Vocalization: Unlike many other penguins, Emperors are not territorial and they do not have individual nests. Living as they do in densely crowded colonies, they rely on vocalization to find mates and chicks. Their voice system has two different frequencies. One is a shorter wave length that travels long distances and the other is a longer wave that travels shorter distances—both are important to find mates and chicks that may be somewhere among hundreds of penguins. Trumpet-like calls made with the head pointed up in what is described as the ‘Emperor Song’, are calls of ecstasy or relief. The mated pair is silent from the time they bond until the female returns from her first voyaging trip after laying the egg. In the crèches chicks use whistles or humming sounds together with head nods up and down as they beg for food.

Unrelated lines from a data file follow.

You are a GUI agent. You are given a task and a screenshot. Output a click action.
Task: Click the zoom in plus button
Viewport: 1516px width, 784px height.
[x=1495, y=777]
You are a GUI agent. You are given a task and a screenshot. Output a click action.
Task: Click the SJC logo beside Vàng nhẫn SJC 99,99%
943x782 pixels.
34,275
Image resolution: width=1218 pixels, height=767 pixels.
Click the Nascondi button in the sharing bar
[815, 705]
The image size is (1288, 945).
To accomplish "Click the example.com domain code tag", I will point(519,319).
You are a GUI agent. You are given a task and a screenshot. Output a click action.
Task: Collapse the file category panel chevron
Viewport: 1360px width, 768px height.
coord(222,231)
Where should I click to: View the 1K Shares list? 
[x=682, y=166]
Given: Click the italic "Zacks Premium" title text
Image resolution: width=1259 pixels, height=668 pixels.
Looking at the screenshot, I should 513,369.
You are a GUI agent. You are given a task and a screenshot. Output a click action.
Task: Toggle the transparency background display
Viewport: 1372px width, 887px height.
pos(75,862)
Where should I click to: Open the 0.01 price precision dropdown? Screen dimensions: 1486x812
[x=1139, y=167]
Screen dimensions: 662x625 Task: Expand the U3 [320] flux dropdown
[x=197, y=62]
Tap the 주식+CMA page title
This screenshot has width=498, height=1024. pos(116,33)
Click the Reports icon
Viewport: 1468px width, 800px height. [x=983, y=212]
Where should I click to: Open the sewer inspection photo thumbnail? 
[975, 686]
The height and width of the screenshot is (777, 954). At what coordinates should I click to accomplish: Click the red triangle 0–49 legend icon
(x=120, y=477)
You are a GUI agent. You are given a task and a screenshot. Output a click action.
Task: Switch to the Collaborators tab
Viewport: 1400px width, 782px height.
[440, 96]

Molting: When chicks begin to exchange their down for feathered plumage, the adults go to sea on a premolt trip to forage and restore the 50 percent of the weight they have lost during the breeding season in preparation for their energy-sapping molt. In January and February some return to their breeding site to molt: others may have to find a different location because of ice conditions. During this time the penguins do not eat and once again, lose weight. Molting is rapid in this species compared with other birds, taking only about 35 days. To help reduce heat lose, new feathers emerge from the skin after they have grown to a third of their total length, and before old feathers are lost. Before becoming fully grown, new feathers then push out the old feathers.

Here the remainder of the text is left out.